• [BRIEF]:
Output the lines from the one containing "Click the LOGIN NOW button" through the last line of the material below, exactly; please do not include pictures.

• [PROVIDED MATERIAL]:
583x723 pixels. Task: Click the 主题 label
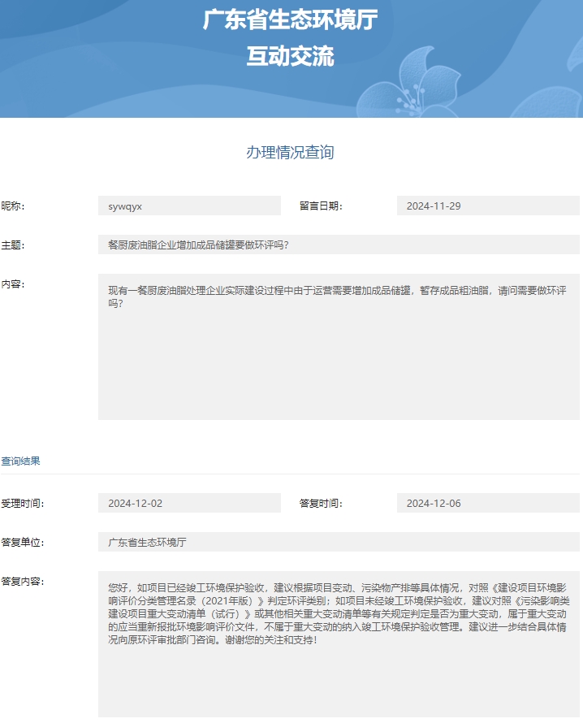click(x=14, y=245)
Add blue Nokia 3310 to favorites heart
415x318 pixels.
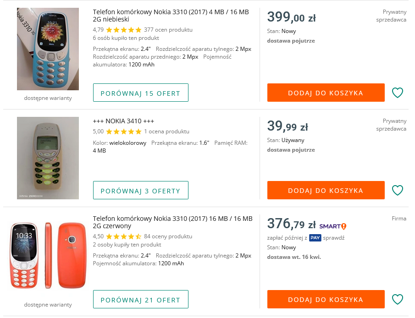tap(397, 93)
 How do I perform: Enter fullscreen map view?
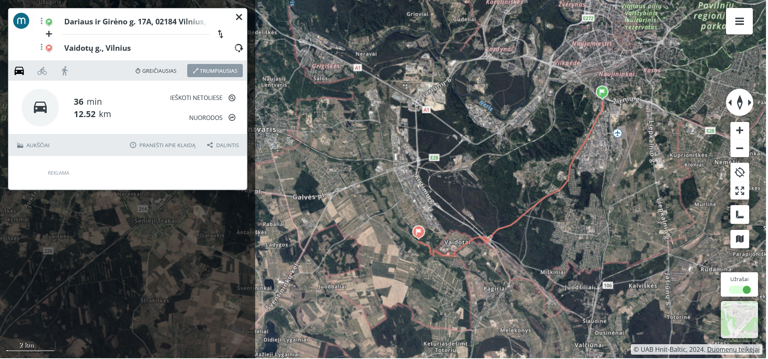(x=740, y=191)
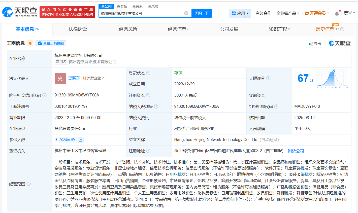Click the 天眼一下 search button

point(202,13)
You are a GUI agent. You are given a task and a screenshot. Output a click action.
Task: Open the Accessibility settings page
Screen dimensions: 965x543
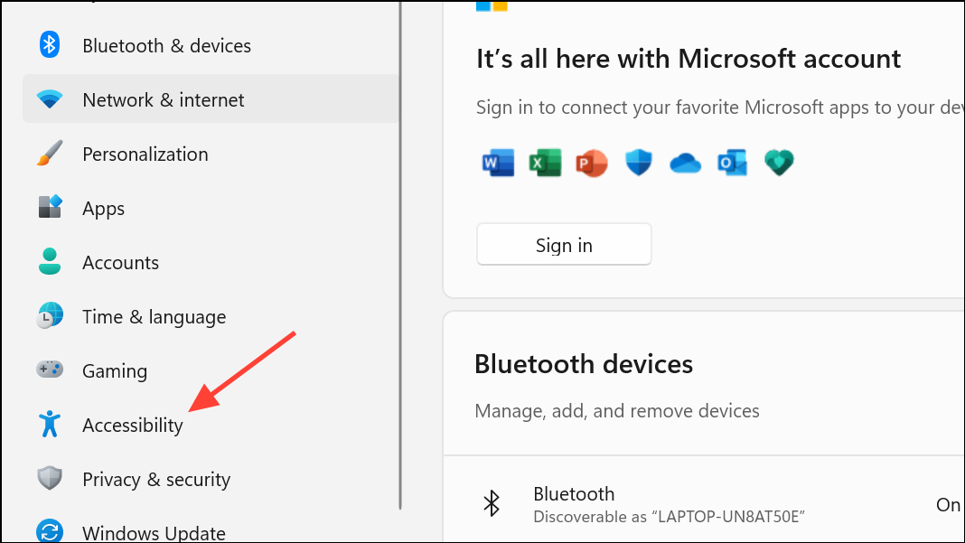click(x=133, y=425)
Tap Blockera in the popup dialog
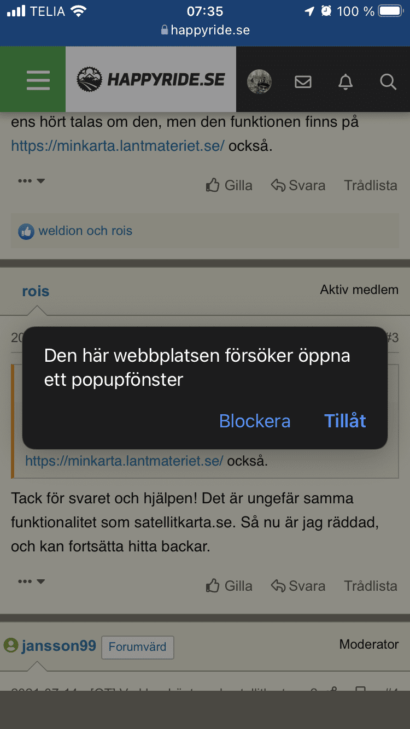The height and width of the screenshot is (729, 410). point(255,421)

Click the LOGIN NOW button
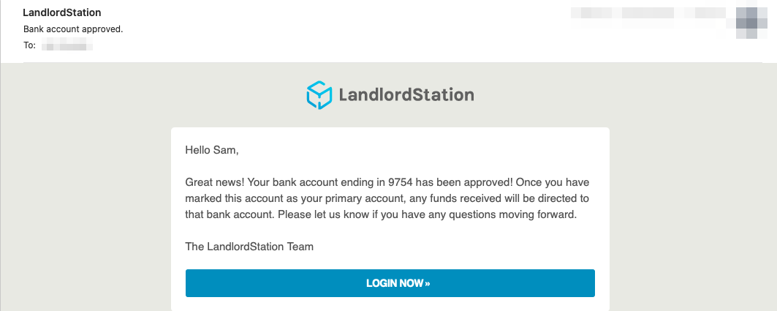(390, 283)
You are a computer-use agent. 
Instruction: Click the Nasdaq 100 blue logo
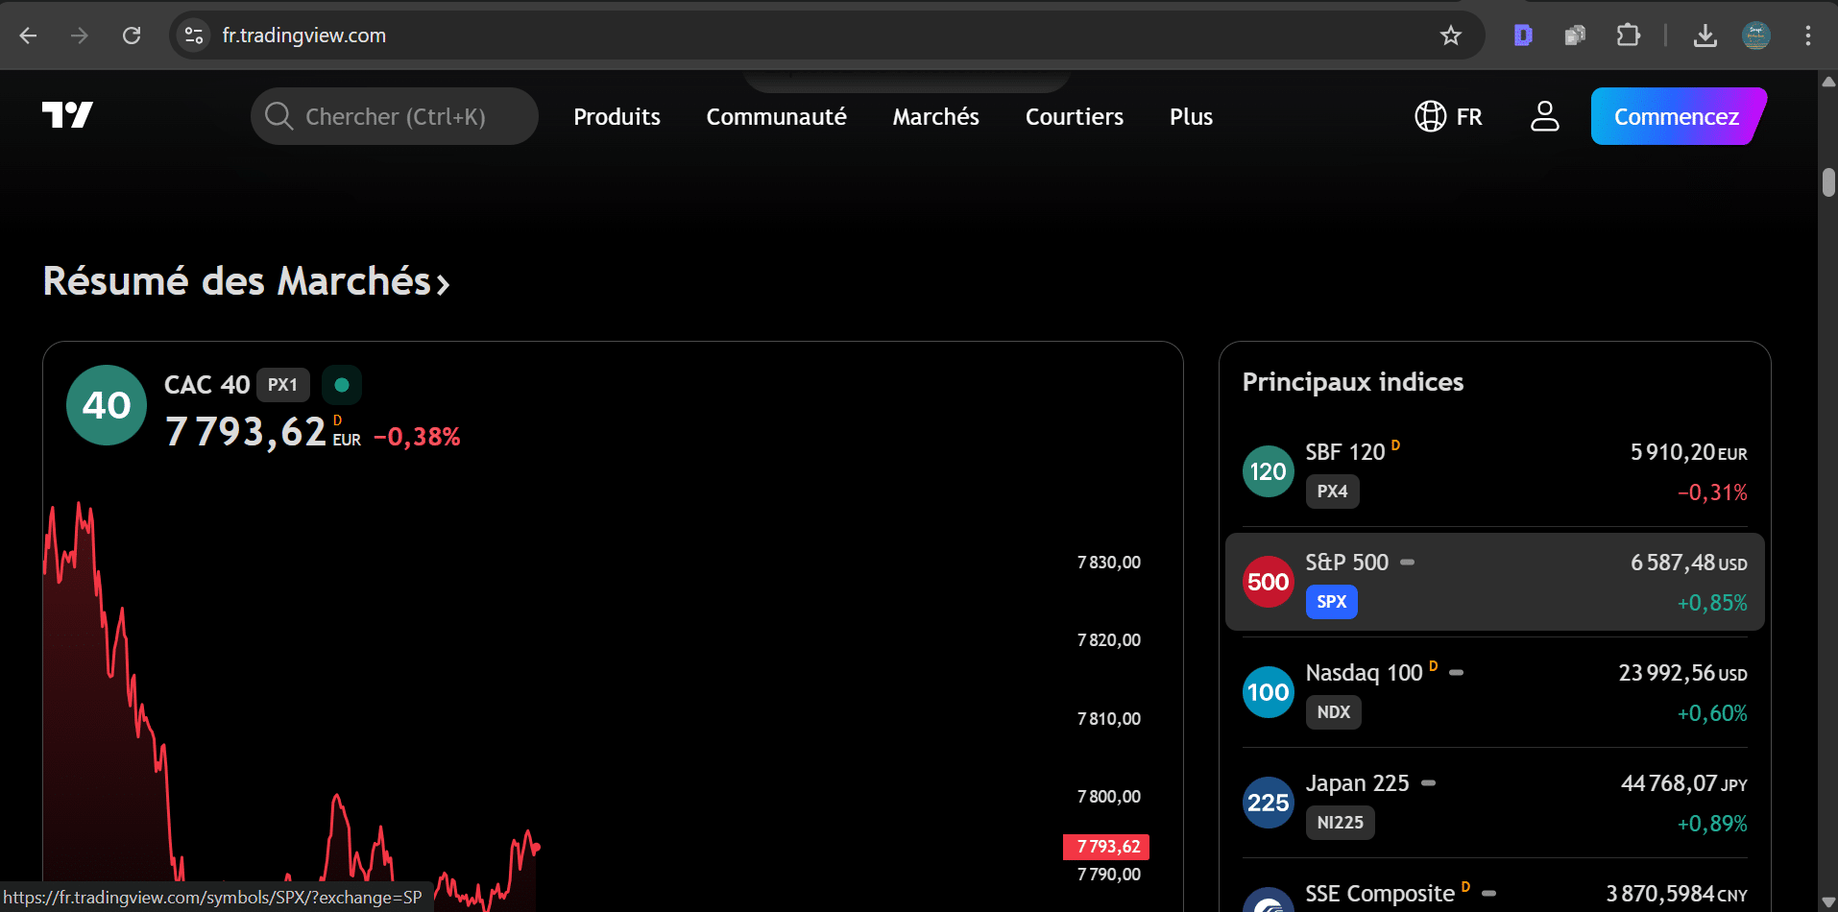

• [ANSWER BOX]:
Click the LOGIN NOW button
(390, 283)
You are a computer-use agent. 
Instruction: Click the Nasdaq 100 blue logo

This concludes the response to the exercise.